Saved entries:
============================================================

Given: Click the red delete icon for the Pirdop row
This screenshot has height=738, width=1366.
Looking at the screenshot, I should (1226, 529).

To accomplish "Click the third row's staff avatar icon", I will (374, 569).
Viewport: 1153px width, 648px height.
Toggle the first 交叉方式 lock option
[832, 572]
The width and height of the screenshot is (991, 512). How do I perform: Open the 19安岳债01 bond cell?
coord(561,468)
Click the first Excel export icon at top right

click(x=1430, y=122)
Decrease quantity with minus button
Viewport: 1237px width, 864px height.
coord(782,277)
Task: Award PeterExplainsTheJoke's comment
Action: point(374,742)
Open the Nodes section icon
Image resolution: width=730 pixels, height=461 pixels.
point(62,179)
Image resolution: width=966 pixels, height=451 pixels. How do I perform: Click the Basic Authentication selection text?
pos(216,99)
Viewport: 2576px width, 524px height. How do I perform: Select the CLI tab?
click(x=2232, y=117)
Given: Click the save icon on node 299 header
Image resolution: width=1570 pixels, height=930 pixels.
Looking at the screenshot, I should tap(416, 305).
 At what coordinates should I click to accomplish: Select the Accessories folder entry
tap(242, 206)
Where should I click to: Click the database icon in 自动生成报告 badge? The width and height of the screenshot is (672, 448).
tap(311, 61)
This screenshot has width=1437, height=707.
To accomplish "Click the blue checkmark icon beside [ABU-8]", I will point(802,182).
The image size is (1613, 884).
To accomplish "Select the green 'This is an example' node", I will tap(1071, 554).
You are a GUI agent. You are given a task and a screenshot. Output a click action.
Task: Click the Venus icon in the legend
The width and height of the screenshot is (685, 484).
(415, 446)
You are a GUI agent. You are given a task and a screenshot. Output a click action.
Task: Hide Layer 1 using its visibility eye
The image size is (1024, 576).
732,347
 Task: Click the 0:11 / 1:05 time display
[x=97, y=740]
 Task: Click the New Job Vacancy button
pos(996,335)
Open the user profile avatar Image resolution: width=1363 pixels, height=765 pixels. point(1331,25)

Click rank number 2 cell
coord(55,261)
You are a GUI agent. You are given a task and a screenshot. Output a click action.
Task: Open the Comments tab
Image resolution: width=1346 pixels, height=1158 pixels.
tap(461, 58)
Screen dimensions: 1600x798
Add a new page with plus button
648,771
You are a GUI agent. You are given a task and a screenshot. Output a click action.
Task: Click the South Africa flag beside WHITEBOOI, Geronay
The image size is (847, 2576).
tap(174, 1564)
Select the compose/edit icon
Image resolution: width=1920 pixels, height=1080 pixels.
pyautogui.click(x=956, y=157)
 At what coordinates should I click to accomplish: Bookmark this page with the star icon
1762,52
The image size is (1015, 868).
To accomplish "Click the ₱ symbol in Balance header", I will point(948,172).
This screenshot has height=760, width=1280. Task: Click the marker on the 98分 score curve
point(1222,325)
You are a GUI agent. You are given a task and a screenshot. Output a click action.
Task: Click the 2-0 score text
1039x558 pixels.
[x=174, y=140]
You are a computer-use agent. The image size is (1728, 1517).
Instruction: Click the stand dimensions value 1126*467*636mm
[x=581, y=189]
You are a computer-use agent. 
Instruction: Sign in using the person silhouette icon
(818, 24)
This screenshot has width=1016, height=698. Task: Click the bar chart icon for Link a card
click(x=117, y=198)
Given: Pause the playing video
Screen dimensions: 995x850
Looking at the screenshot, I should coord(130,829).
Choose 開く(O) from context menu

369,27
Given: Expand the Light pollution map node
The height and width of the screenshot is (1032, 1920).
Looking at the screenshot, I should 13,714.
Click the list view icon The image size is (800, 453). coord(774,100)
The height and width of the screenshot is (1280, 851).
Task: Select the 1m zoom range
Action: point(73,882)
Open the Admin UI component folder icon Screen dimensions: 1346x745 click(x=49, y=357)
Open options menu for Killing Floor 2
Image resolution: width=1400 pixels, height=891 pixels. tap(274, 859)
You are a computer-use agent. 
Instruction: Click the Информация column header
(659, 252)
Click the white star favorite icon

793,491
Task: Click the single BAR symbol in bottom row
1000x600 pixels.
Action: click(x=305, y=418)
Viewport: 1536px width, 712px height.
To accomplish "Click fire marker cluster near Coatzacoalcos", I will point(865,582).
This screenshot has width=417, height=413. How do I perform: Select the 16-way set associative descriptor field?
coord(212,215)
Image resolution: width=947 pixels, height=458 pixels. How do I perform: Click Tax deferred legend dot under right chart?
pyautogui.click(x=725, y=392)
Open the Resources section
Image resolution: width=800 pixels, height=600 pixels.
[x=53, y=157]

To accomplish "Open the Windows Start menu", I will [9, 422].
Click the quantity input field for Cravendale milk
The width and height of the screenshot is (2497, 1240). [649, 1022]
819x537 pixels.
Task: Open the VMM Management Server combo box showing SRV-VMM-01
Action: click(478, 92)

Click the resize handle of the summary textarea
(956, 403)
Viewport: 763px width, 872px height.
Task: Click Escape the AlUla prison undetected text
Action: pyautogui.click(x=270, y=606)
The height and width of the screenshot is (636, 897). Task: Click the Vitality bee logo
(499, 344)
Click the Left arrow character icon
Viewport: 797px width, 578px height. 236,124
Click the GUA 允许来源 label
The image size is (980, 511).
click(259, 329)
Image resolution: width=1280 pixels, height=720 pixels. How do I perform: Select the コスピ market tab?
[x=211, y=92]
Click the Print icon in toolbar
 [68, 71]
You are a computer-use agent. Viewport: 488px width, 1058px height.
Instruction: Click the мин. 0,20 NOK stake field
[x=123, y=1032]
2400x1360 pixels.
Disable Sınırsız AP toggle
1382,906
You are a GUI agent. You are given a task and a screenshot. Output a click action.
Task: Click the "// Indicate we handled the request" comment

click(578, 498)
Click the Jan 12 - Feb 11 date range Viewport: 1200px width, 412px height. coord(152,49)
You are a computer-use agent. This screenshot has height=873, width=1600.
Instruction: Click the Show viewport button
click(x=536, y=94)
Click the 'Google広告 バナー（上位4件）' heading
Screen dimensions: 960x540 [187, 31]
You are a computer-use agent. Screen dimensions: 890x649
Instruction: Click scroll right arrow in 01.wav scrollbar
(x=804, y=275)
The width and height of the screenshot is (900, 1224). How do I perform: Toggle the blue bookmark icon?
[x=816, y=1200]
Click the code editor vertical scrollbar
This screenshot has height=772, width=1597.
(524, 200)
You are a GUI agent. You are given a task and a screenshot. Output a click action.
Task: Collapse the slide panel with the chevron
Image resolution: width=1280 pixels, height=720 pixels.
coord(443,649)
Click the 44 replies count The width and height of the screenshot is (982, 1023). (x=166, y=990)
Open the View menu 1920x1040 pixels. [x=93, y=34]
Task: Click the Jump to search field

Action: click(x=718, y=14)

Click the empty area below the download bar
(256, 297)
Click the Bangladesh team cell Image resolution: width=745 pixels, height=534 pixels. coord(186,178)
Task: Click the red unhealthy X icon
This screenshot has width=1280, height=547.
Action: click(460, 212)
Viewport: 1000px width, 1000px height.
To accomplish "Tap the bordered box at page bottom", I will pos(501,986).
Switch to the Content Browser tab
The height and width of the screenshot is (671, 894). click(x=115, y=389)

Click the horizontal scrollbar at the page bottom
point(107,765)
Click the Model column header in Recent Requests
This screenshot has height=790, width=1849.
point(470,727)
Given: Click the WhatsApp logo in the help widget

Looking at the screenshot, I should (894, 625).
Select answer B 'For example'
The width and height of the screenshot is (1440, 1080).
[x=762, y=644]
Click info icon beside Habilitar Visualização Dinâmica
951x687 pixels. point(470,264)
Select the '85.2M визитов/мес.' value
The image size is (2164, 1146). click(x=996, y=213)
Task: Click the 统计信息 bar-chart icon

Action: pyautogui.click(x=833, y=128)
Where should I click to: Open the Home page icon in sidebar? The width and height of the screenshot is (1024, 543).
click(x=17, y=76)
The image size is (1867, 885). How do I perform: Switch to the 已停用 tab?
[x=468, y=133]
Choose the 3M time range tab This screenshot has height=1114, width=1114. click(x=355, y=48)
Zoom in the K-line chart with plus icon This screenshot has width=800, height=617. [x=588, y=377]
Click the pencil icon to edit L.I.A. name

============================================================

#### [Task item]
Pull every line containing the word "avatar" out of the entries above.

#### [Result of this task]
To accomplish "Click the third row's staff avatar icon", I will (374, 569).
Open the user profile avatar Image resolution: width=1363 pixels, height=765 pixels. point(1331,25)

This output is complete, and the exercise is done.